# YOUR INSTRUCTIONS
Copy the data below line for line, without changing a single character.

-- Start --

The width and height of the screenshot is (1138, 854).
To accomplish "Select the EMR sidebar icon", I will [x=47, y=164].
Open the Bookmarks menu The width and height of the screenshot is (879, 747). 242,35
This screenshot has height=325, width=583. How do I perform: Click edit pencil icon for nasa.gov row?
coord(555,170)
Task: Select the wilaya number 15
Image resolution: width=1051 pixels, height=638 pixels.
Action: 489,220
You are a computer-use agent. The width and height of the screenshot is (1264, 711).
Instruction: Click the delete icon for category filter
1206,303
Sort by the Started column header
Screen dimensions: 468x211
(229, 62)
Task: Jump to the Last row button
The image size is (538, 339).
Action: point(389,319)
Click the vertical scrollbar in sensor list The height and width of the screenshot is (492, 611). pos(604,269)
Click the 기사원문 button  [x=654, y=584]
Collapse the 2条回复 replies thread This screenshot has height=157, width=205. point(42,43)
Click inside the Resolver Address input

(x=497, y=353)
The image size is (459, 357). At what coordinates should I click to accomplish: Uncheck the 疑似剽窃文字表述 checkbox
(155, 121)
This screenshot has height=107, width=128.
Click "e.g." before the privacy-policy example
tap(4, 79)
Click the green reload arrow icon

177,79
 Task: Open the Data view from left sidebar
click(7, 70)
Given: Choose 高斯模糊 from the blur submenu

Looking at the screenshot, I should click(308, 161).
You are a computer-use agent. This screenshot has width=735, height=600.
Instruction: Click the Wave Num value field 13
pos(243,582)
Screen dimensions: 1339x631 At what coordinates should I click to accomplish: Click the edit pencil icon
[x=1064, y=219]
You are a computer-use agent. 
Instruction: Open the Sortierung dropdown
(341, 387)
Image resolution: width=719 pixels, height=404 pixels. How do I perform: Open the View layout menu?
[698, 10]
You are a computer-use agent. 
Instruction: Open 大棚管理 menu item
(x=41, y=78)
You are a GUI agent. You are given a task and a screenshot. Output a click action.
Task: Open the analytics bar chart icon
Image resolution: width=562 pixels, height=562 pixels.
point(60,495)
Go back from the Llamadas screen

-- End --

# OUTPUT FOR THIS EXERCISE
The width and height of the screenshot is (1138, 854).
To accomplish "Select the EMR sidebar icon", I will [x=47, y=164].
Open the Bookmarks menu The width and height of the screenshot is (879, 747). 242,35
This screenshot has height=325, width=583. How do I perform: Click edit pencil icon for nasa.gov row?
coord(555,170)
Task: Select the wilaya number 15
Image resolution: width=1051 pixels, height=638 pixels.
Action: 489,220
You are a computer-use agent. The width and height of the screenshot is (1264, 711).
Instruction: Click the delete icon for category filter
1206,303
Sort by the Started column header
Screen dimensions: 468x211
(229, 62)
Task: Jump to the Last row button
The image size is (538, 339).
Action: point(389,319)
Click the vertical scrollbar in sensor list The height and width of the screenshot is (492, 611). pos(604,269)
Click the 기사원문 button  [x=654, y=584]
Collapse the 2条回复 replies thread This screenshot has height=157, width=205. point(42,43)
Click inside the Resolver Address input

(x=497, y=353)
The image size is (459, 357). At what coordinates should I click to accomplish: Uncheck the 疑似剽窃文字表述 checkbox
(155, 121)
This screenshot has height=107, width=128.
Click "e.g." before the privacy-policy example
tap(4, 79)
Click the green reload arrow icon

177,79
 Task: Open the Data view from left sidebar
click(7, 70)
Given: Choose 高斯模糊 from the blur submenu

Looking at the screenshot, I should click(308, 161).
You are a computer-use agent. This screenshot has width=735, height=600.
Instruction: Click the Wave Num value field 13
pos(243,582)
Screen dimensions: 1339x631 At what coordinates should I click to accomplish: Click the edit pencil icon
[x=1064, y=219]
You are a computer-use agent. 
Instruction: Open the Sortierung dropdown
(341, 387)
Image resolution: width=719 pixels, height=404 pixels. How do I perform: Open the View layout menu?
[698, 10]
You are a computer-use agent. 
Instruction: Open 大棚管理 menu item
(x=41, y=78)
You are a GUI agent. You are given a task and a screenshot. Output a click action.
Task: Open the analytics bar chart icon
Image resolution: width=562 pixels, height=562 pixels.
point(60,495)
Go back from the Llamadas screen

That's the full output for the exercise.